Doch zurück zu Sebastian Grigg. Bei einem Mann seines Kalibers ist anzunehmen, dass er nicht nur mit dem britischen Premier gut vernetzt ist, sondern sicher auch mit den einflussreichsten konservativen Kräften in der kleinen, aber finanzpolitisch höchst potenten Schweiz bekannt ist. Bewiesen ist zwar nichts, doch die Attacken der Schergen der Grossbanken im Verbund mit der populistischen SVP sind augenfällig und erinnern an US-amerikanisches sowie britisches Medienvorgehen.

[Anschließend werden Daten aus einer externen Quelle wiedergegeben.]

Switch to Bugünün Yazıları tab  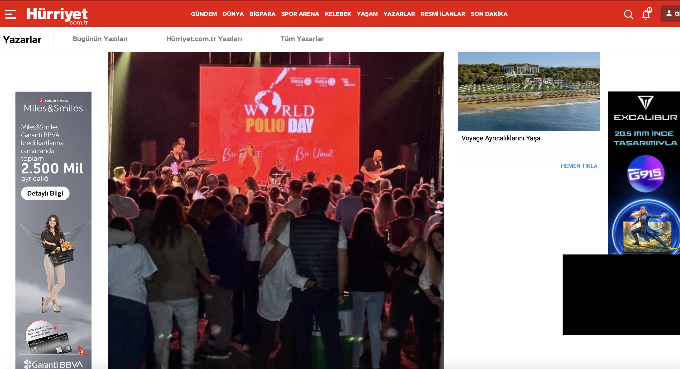100,39
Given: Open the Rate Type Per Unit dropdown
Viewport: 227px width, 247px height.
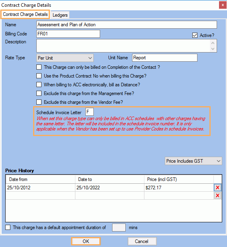Looking at the screenshot, I should [x=65, y=58].
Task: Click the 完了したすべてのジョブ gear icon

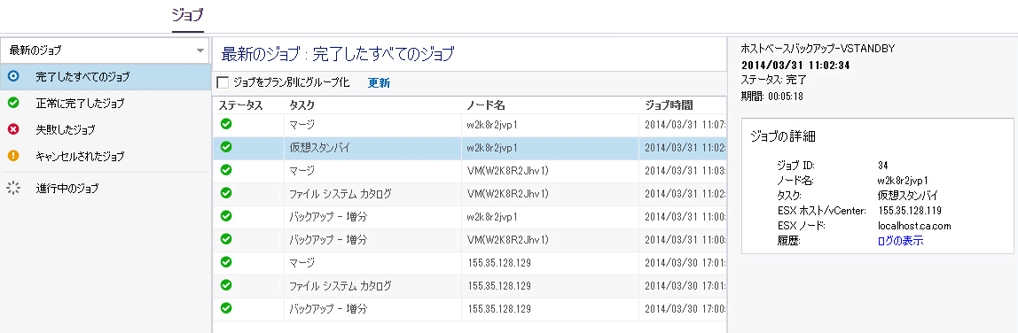Action: click(13, 76)
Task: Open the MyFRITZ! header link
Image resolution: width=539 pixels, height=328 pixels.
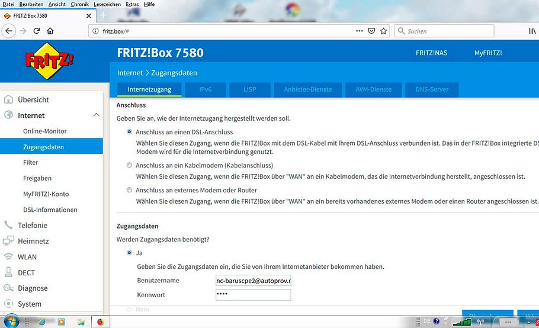Action: tap(487, 53)
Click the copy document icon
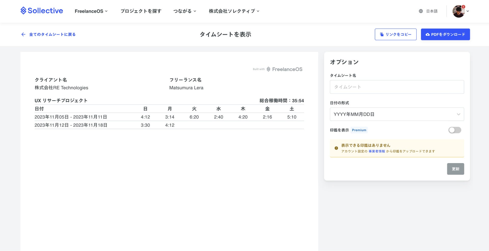Viewport: 489px width, 251px height. [x=382, y=34]

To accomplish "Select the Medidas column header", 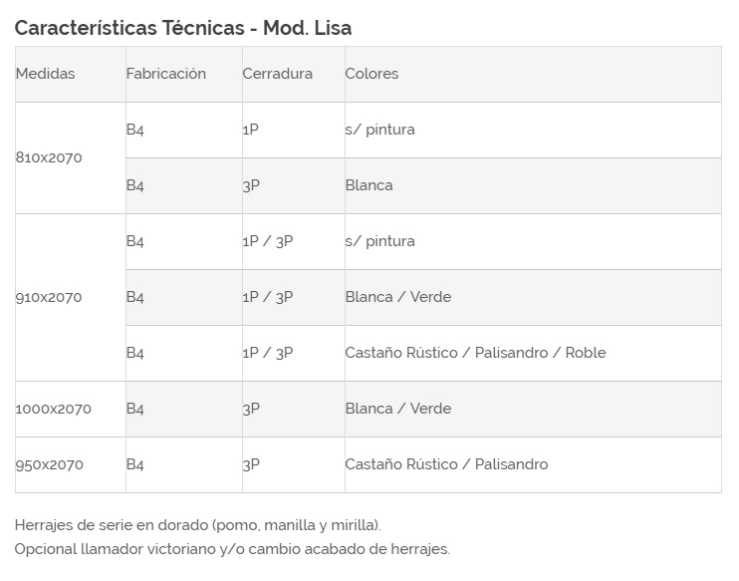I will 45,74.
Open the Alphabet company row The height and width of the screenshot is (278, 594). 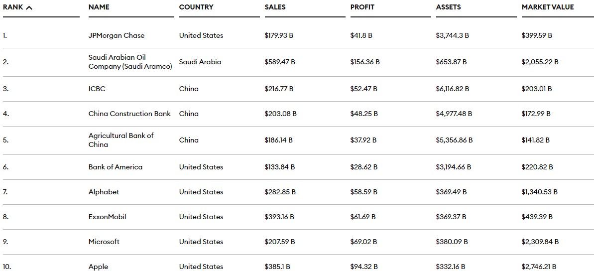[x=104, y=192]
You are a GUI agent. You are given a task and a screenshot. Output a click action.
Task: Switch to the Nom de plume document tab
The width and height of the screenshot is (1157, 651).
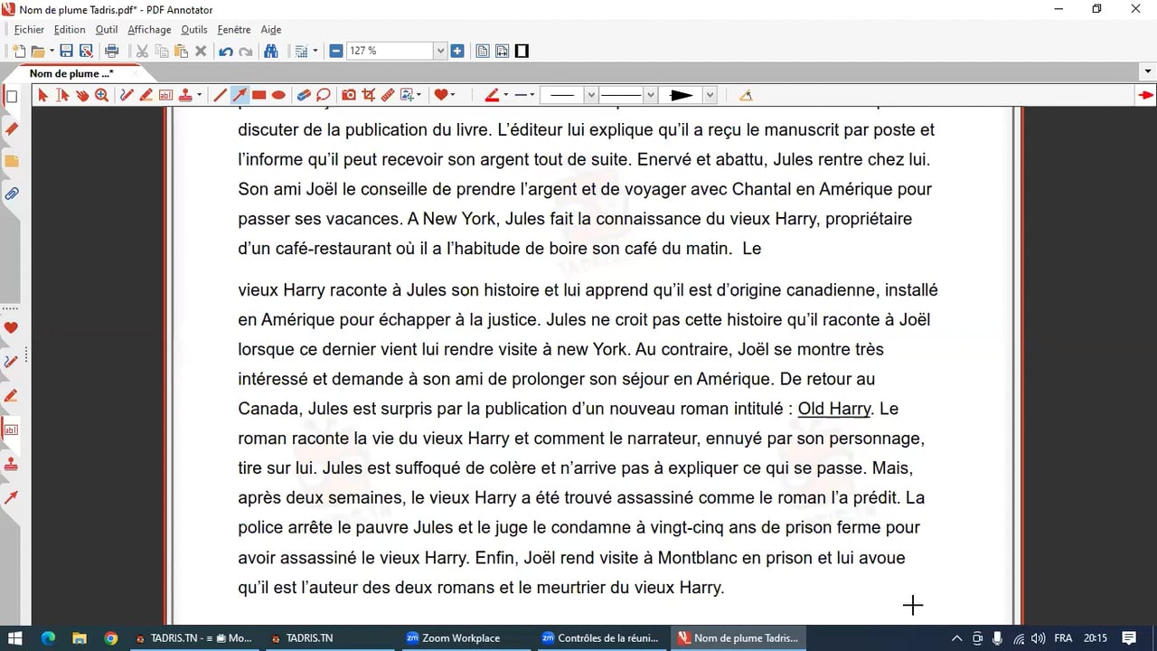[71, 73]
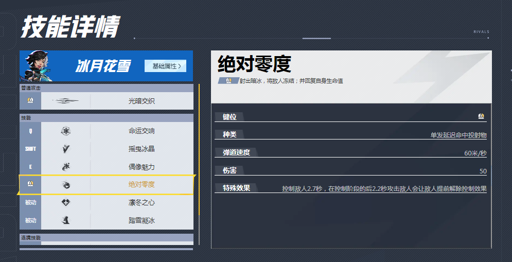Click the mouse icon in 键位 row
This screenshot has width=512, height=262.
click(x=481, y=117)
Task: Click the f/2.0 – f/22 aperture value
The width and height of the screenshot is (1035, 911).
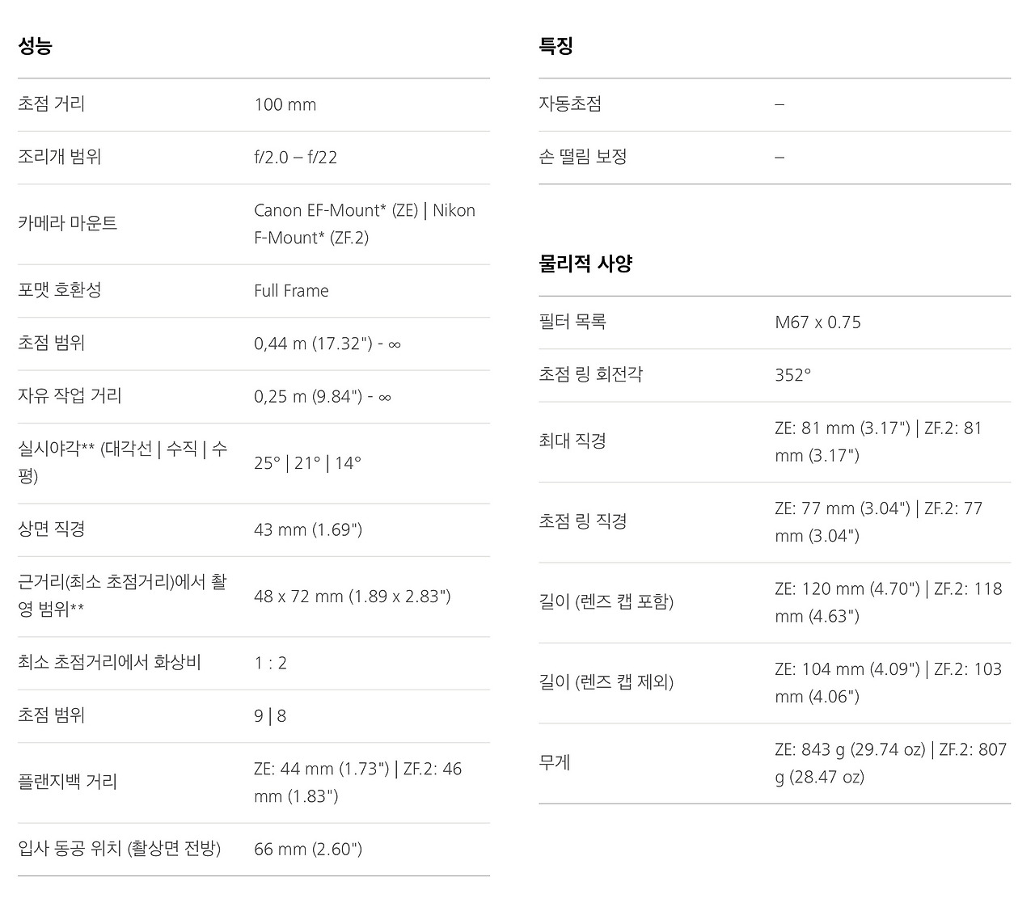Action: (x=295, y=157)
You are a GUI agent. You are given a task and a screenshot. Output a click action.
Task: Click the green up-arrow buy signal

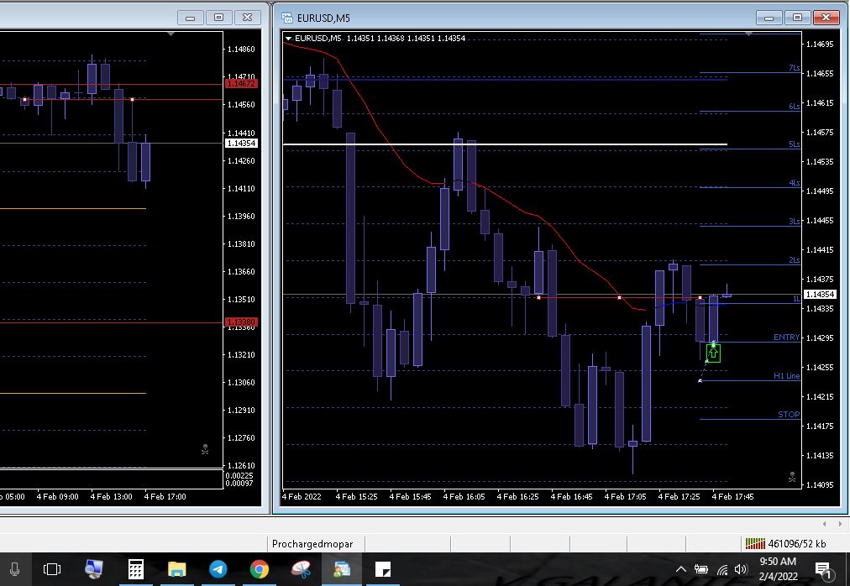pyautogui.click(x=713, y=353)
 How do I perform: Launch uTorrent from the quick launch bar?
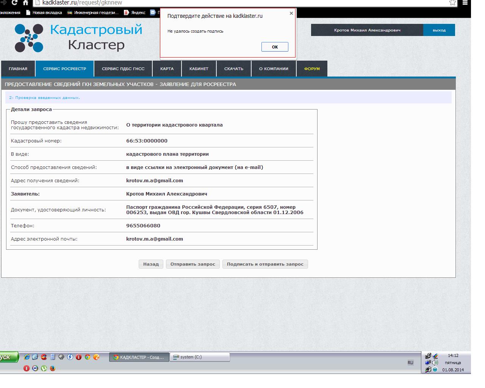44,368
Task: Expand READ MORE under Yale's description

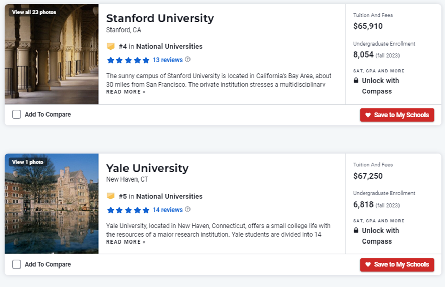Action: click(126, 242)
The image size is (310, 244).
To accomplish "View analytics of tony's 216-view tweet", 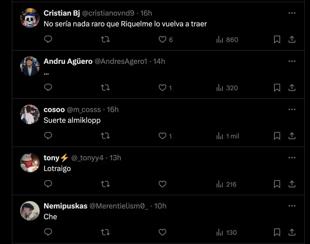I will [x=226, y=184].
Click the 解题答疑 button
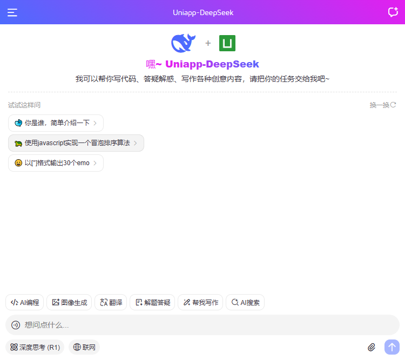This screenshot has height=360, width=405. [x=153, y=302]
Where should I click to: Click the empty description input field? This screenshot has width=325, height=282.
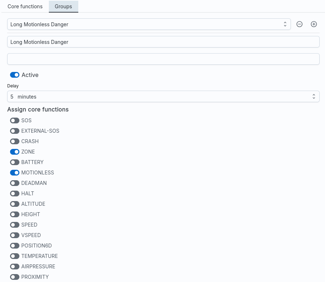tap(163, 59)
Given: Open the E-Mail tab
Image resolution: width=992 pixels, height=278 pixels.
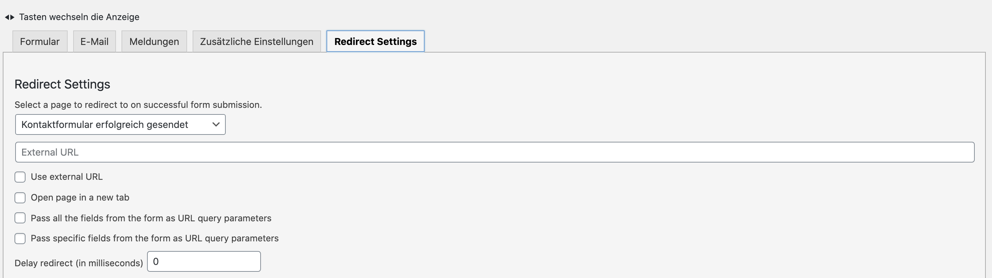Looking at the screenshot, I should click(94, 41).
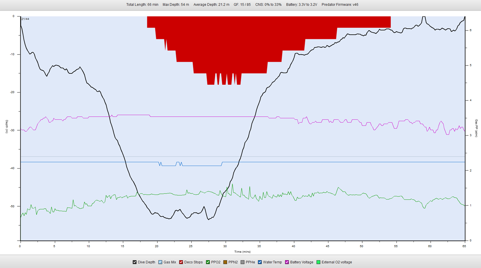Enable the PPN2 series checkbox

pyautogui.click(x=225, y=262)
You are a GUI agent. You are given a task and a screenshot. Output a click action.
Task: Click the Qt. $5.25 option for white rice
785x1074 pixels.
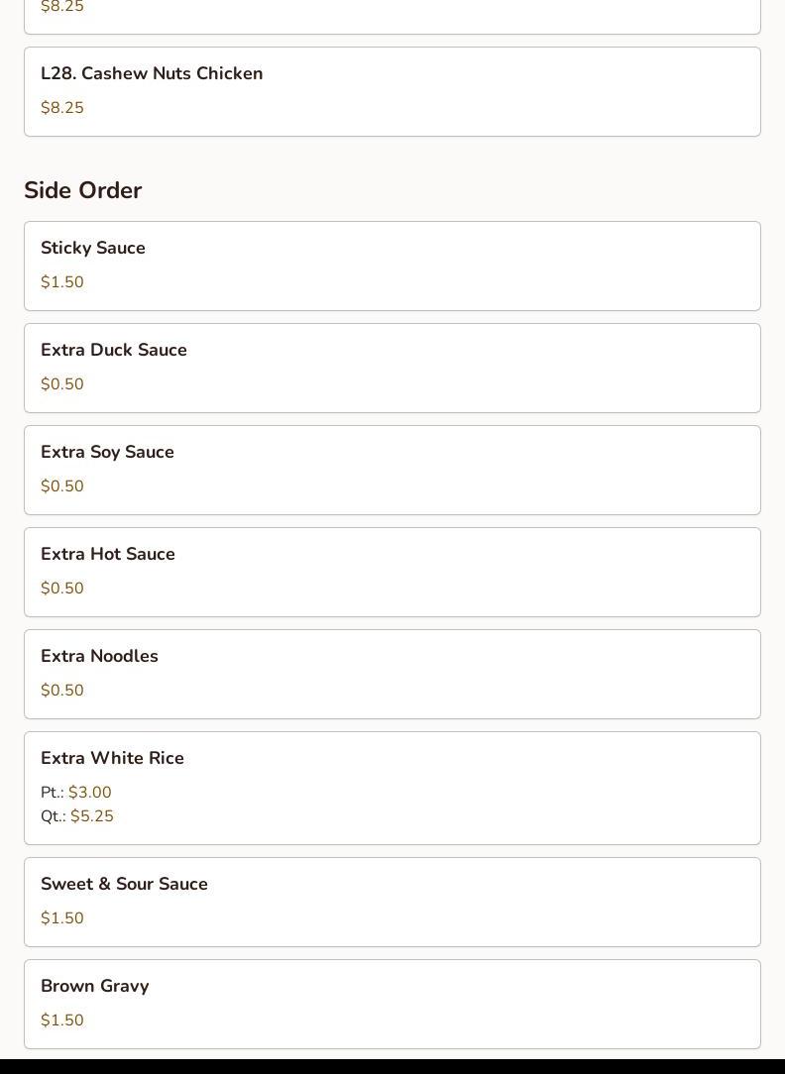click(x=78, y=816)
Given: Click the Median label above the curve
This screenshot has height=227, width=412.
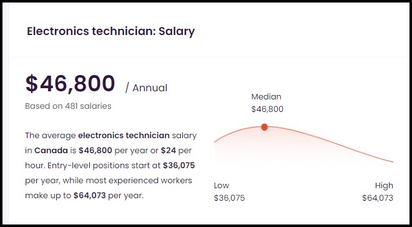Looking at the screenshot, I should (x=266, y=97).
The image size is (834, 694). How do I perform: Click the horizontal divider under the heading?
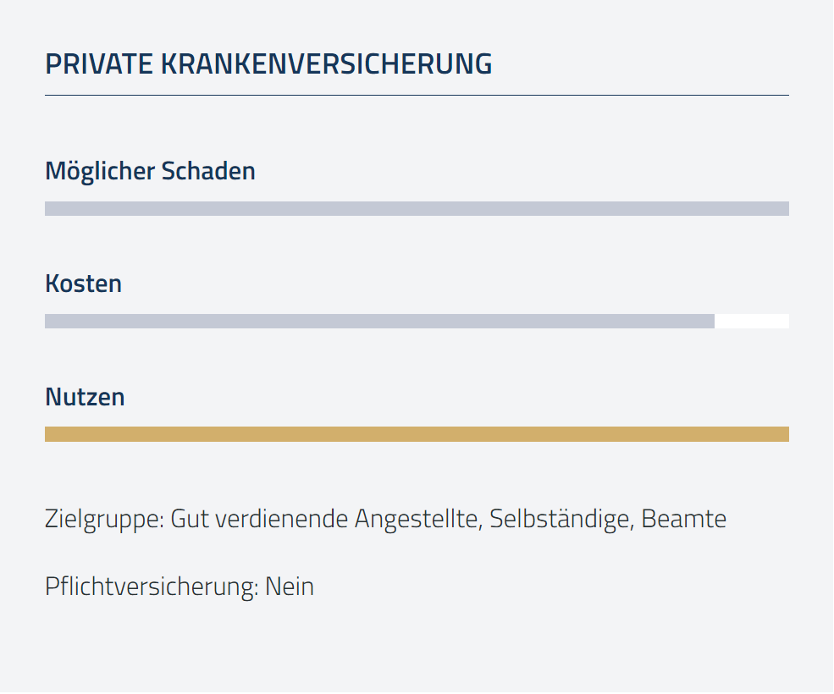(x=417, y=95)
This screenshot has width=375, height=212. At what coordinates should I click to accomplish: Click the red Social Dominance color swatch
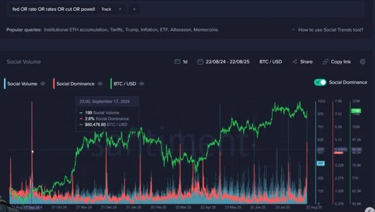pos(54,84)
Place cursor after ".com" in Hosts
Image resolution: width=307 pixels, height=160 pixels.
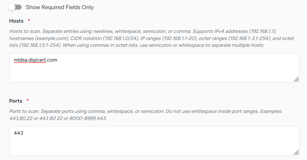click(57, 60)
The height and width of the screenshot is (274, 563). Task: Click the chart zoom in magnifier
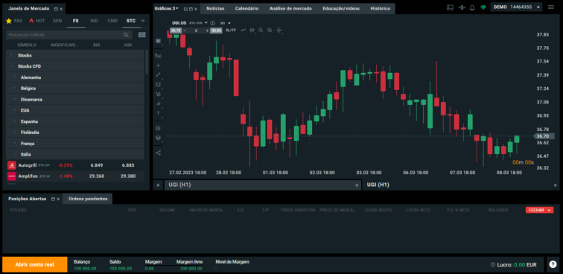270,31

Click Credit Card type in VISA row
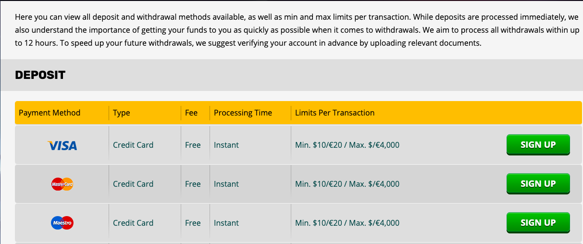(x=133, y=145)
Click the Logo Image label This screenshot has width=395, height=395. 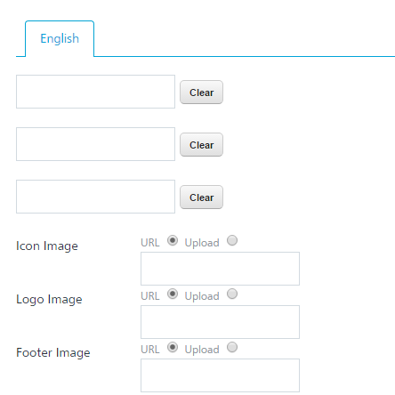tap(49, 300)
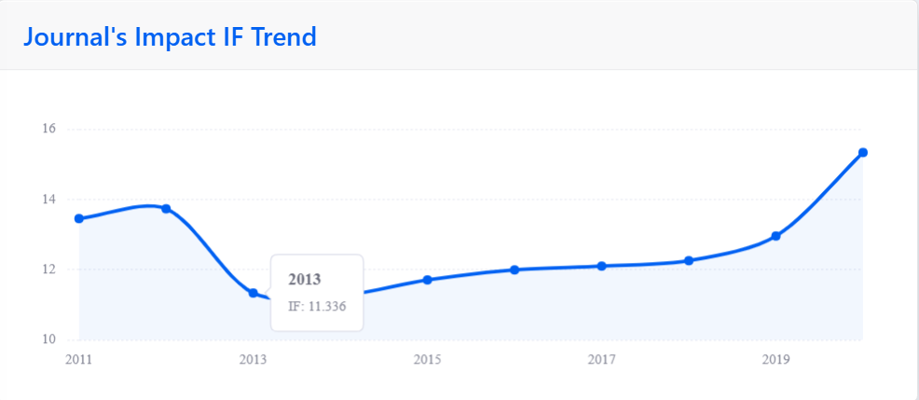Click the 2011 data point on the line
The width and height of the screenshot is (919, 400).
tap(79, 218)
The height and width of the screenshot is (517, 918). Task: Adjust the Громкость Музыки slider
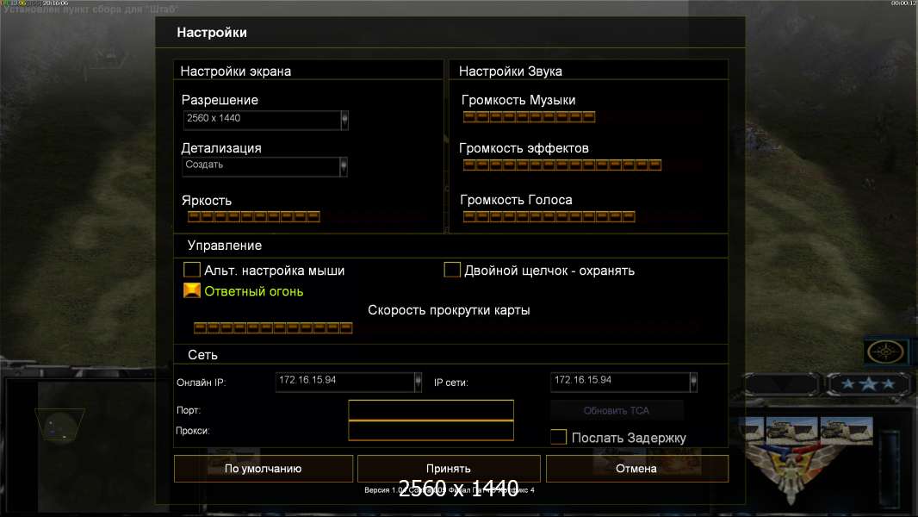click(x=529, y=117)
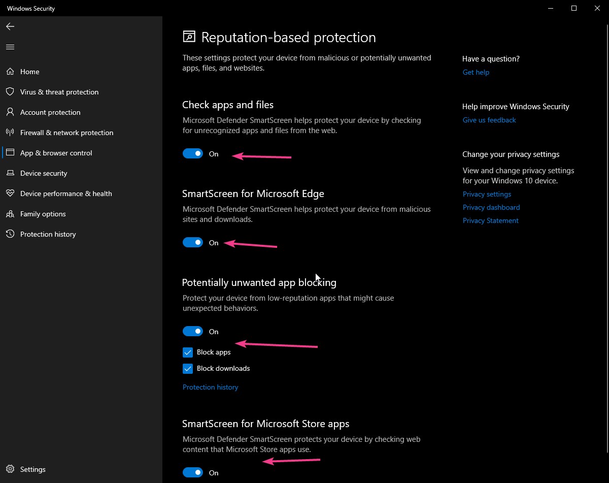Disable SmartScreen for Microsoft Edge
Viewport: 609px width, 483px height.
pyautogui.click(x=193, y=242)
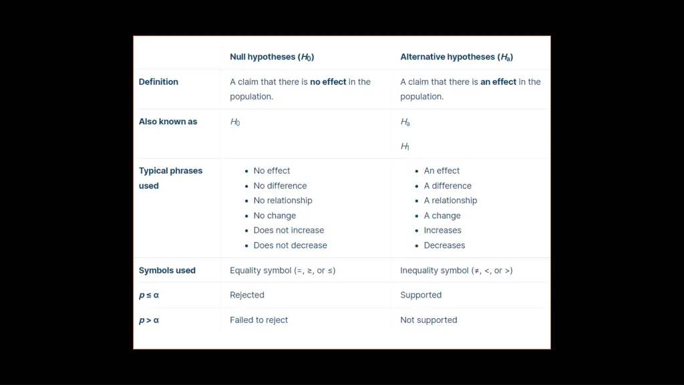
Task: Click the 'Typical phrases used' row label
Action: coord(170,178)
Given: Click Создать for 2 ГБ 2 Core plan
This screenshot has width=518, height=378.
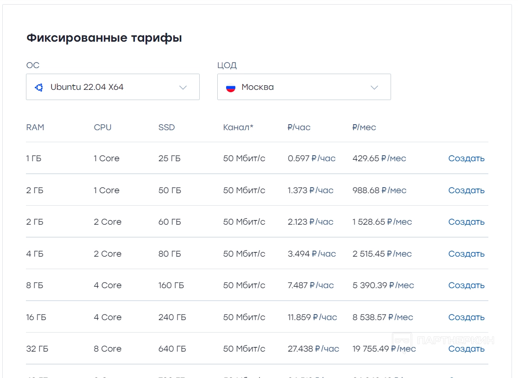Looking at the screenshot, I should (466, 222).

Wie gesagt: Es beginnt alles ganz harmlos. Doch wer sich mit Goldman Sachs, der politischen Manipulation der Deutschen Bank, der ruchlosen Staatszerstörung der UBS (nicht zuletzt dank eines alt-Bundesrates Villiger), sowie der unsichtbaren Macht von CS ernsthaft zu beschäftigen beginnt, weiss, dass nichts mehr harmlos ist. Deshalb wird das Mädchen mit der PDF-Datei Männern wie Sebastian Grigg von nun an genauer auf der Spur sein. Leider steht ihr noch kein freundschaftlich-einflussreicher Mikael Blomquist zur Seite. Oder gar ein Verlag, der den Mut hätte, solche Spuren auch zu publizieren.
Etwas indessen hat das Mädchen mit der PDF-Datei aber doch schon herausgefunden: Die Kernreaktoren, die in diesen Wochen auf Jahrtausende hinaus unser Wasser, unseren Boden und unsere Kinder vergiften werden, wurden von einer privaten Firma namens Tepco betrieben. Und jetzt raten Sie mal, wer diese Firma in den letzten Jahren an der Börse begleitet und in diesen Tagen den Startschuss für die möglichst reibungslos vonstatten gehende Verschacherung der Firma Tepco gegeben hat?
Richtig.
Es beginnt alles harmlos. Manchmal enden aber harmlose Geschichten mit einem elendiglich schmerzenden und lang folternden Strahlentod.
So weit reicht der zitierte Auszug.